Thursday, October 27 2016


The moment's still sinking in, 40 years on

Update: April, 28/2015 - 16:52

Waiting for the news: Thousands flocked to the Tao Dan Park in front of No 5 Ly Thuong Kiet Street at the junction of today's Ly Thuong Kiet and Le Thanh Tong streets, facing the head quarters of Vietnam News Agency, where a string of firecrackers was hung from the office's 5th floor to the ground to celebrate impending reunification of the country. — VNA File Photo

by Le Huong

It was a moment when all the sacrifices and struggles of Vietnamese people, struggles waged against all odds, justly culminated in the Great Victory of Spring 1975.

Playing no small part in the struggle were reporters of the Vietnam News Agency, who were "information soldiers" always on the frontlines of the resistance.

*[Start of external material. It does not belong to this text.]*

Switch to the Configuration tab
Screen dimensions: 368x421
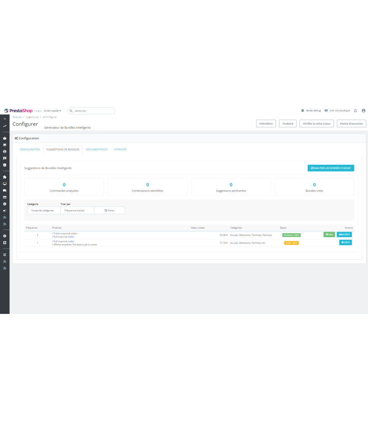[30, 149]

Overcoming poor material and technical conditions, they fought to ensure that information and images were updated constantly, boosting the morale of the nation's armed forces as well as readers within the country and around the world.

"Reporters of the Vietnam News Agency were present at every battlefront, with every marching troop," former President Le Duc Anh said at the agency's 50th anniversary on September 14, 1995.

"It lost more than 260 journalists, 20 per cent of its staff then. It was a serious loss, yet at the same time a pride, a priceless contribution by the agency to the national cause of fighting for liberation and protecting its sovereignty."

In the 1965-75 period, the agency sent hundreds journalists and technicians to the central and southern areas of the country. It was a time when each and every staff member, from leaders to cleaners, from editors, translators and reporters to technicians and drivers were aware they were contributing to the revolution.

In the lead up to the historic victory, VNA journalists followed the liberation forces' advance from all directions on Sai Gon.

Do Phuong, former general director of the agency, recalled that a special team led by the then general director Dao Tung was assigned to the south in mid-March 1975, after the liberation of Buon Ma Thuot, to report on the situation and support Thong Tan Xa Giai Phong (Liberation News Agency, the southern branch of Vietnam News Agency).

"The team gathered experienced journalists like Tran Mai Hanh and Van Bao. Various teams of journalists and technicians were sent to central and southern regions, with the last team of journalists, Tran Mai Huong and Lam Hong Long, heading to the Hue battlefield," he said.

"From mid-March to early May, 1975, the Southern News Desk and the Military News Desk published news almost non-stop," Phuong said.

"We couldn't wait for the regular day-end publication but had to print the updated news immediately when we received breaking news from the front from our own reporters and photographers. Never before had the editors worked so busily and happily. Staff working at the office canteen, who were busy serving meals, were also longing for the latest news."

Reporting history

Towards the end of April, 1975, the camping site of the Liberation News Agency in the Tay Ninh Forest (99km away from Sai Gon) was bustling with activity as the liberation troops rapidly advanced towards Sai Gon.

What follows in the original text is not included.